De acordo com o trecho sobre a Aula da Inquietação, quantas pessoas estavam no teatro de Arena?

> _Trecho fornecido_
____________

AULA DA INQUIETAÇÃO - 30/10/2012
Edu Lauton/UnB Agência |
Ensinamentos de um "rebelde competente"
Doutor
Honoris Causa da UnB é o participante da última Aula da Inquietação,
com um dos maiores públicos na gestão de José Geraldo de Sousa Junior
Luciana Barreto - Da Secretaria de Comunicação da UnB
Fonte:http://www.unb.br/noticias/unbagencia/unbagencia.php?id=7265
Luciana Barreto - Da Secretaria de Comunicação da UnB
Fonte:http://www.unb.br/noticias/unbagencia/unbagencia.php?id=7265
Conhecimento
entoado como emancipação; indignação, rebeldia e alegria em um só
brado; vozes, gestos e bandeiras ecoando um movimento que se mostra
plural, transformador, libertador. O incisivo calor e a baixa umidade
não se fizeram adversos, e quase duas mil pessoas no teatro de Arena, no
campus Darcy Ribeiro, na Universidade de Brasília, acolheram – com
atenção e entusiasmo (veja aqui)

____________

(Entradas para localizar palavras e elementos)
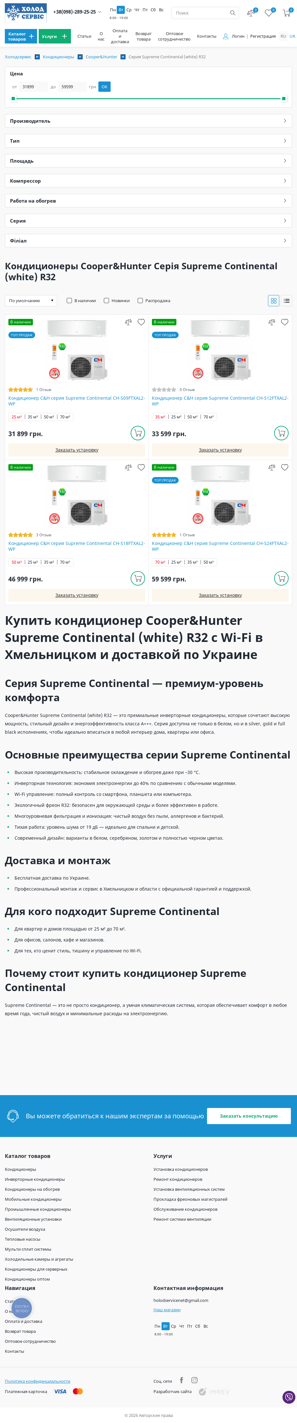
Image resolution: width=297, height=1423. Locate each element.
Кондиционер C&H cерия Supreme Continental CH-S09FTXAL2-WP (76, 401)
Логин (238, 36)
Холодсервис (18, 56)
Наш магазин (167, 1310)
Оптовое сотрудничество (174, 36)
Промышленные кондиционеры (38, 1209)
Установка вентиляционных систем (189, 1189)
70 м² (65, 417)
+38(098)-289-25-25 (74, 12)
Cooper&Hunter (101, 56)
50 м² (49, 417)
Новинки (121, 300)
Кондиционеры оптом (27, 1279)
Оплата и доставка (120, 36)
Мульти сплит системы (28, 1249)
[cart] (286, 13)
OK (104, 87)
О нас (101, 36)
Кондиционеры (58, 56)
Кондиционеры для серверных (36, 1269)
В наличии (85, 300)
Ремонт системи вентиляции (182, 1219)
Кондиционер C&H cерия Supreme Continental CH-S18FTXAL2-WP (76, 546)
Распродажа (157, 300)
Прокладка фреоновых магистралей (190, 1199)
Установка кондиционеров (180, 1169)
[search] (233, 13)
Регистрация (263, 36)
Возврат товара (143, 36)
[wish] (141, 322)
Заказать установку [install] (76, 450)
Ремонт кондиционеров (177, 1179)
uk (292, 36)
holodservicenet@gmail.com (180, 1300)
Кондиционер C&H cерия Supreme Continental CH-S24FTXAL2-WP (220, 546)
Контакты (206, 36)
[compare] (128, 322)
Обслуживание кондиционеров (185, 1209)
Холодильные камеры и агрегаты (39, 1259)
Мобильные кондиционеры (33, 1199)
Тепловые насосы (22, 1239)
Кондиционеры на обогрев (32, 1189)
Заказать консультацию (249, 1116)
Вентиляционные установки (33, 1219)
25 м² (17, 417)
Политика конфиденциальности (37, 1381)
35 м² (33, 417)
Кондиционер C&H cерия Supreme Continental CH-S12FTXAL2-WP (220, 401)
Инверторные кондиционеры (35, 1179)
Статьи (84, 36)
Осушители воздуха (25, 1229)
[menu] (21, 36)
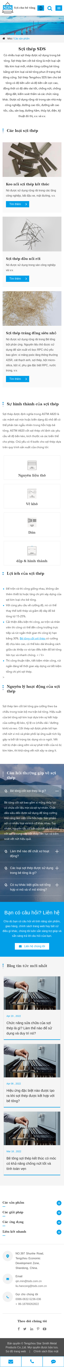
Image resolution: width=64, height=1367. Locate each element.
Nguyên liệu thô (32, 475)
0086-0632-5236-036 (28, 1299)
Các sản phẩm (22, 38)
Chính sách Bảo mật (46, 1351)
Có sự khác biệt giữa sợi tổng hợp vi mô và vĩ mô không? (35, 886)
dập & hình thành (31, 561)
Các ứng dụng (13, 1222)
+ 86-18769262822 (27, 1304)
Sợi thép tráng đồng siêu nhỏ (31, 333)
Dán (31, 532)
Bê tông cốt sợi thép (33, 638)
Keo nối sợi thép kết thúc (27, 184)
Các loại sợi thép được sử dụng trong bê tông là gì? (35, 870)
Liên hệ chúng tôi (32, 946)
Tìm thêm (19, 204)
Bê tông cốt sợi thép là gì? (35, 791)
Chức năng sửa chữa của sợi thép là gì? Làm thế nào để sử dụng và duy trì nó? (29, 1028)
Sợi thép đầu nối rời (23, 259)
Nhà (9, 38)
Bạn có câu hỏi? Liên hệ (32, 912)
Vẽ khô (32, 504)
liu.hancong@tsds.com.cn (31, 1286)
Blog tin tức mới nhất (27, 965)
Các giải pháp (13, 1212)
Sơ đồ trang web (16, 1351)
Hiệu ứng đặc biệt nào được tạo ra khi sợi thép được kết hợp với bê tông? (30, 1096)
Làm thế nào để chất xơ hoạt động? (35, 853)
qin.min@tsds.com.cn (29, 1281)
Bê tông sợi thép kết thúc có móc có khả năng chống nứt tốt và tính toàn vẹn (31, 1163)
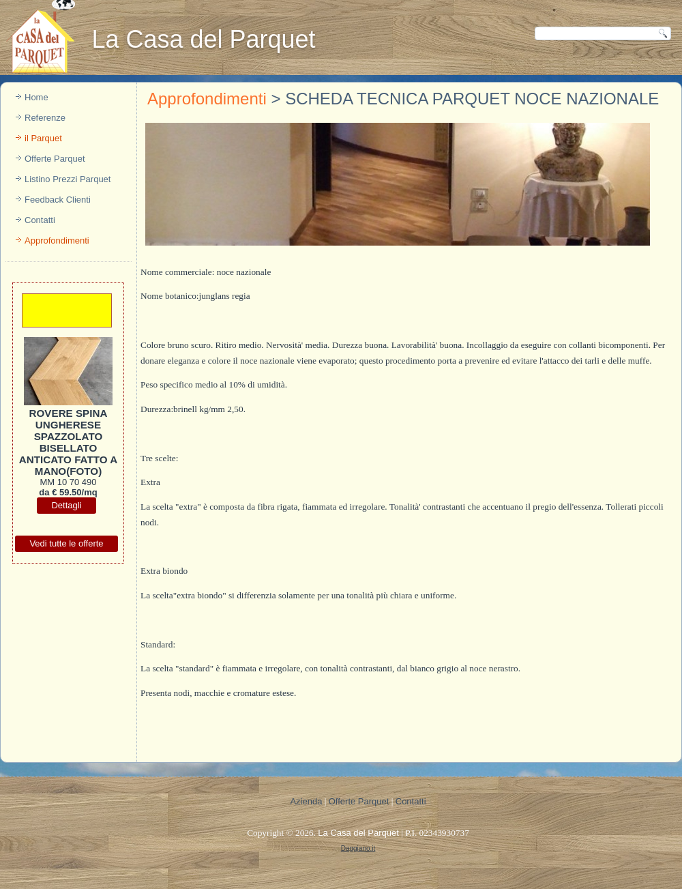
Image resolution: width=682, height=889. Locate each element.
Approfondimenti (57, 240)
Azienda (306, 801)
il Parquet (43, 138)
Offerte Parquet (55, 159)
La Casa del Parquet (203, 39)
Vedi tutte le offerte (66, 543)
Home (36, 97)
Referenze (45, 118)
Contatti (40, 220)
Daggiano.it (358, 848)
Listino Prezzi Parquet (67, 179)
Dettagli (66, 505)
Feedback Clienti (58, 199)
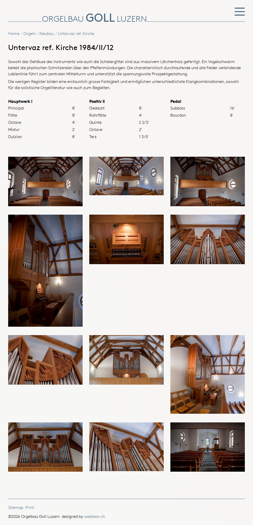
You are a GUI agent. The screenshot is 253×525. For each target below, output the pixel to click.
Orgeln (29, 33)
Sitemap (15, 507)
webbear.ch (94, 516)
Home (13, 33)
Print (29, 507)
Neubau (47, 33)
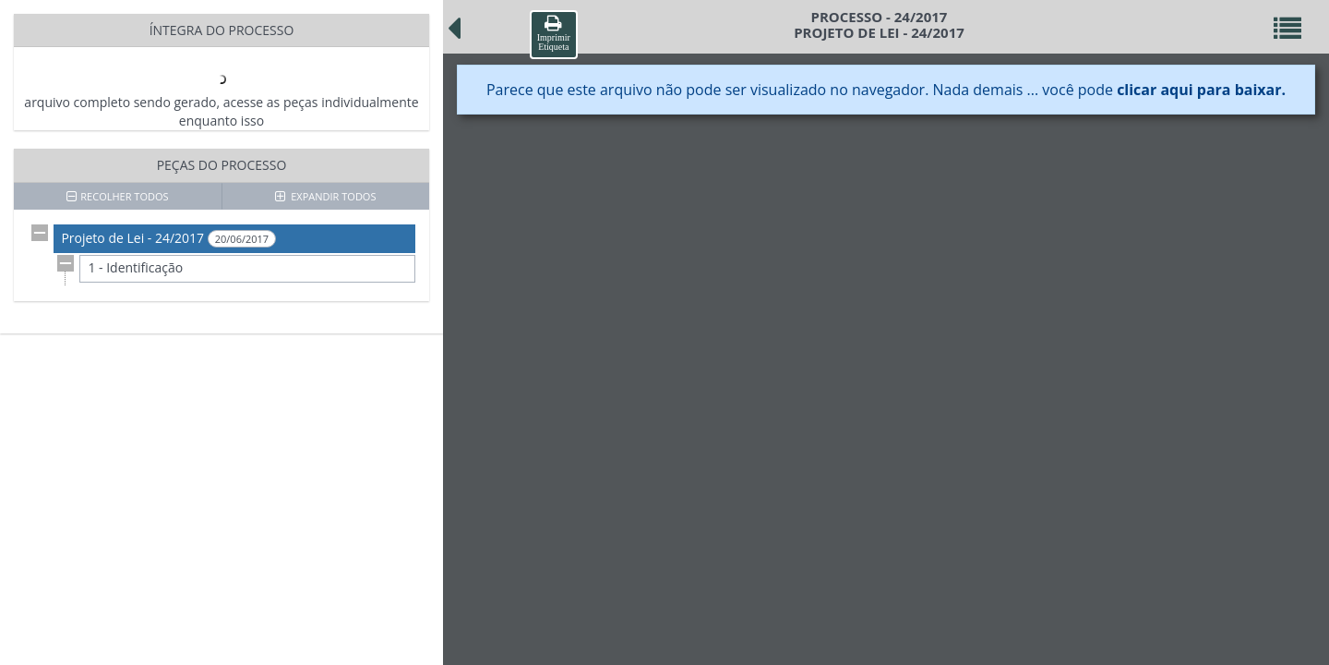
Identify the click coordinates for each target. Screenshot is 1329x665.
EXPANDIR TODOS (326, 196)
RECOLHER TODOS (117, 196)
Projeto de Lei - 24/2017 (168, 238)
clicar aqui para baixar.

____________

> _Solução do exercício_
Quase duas mil pessoas.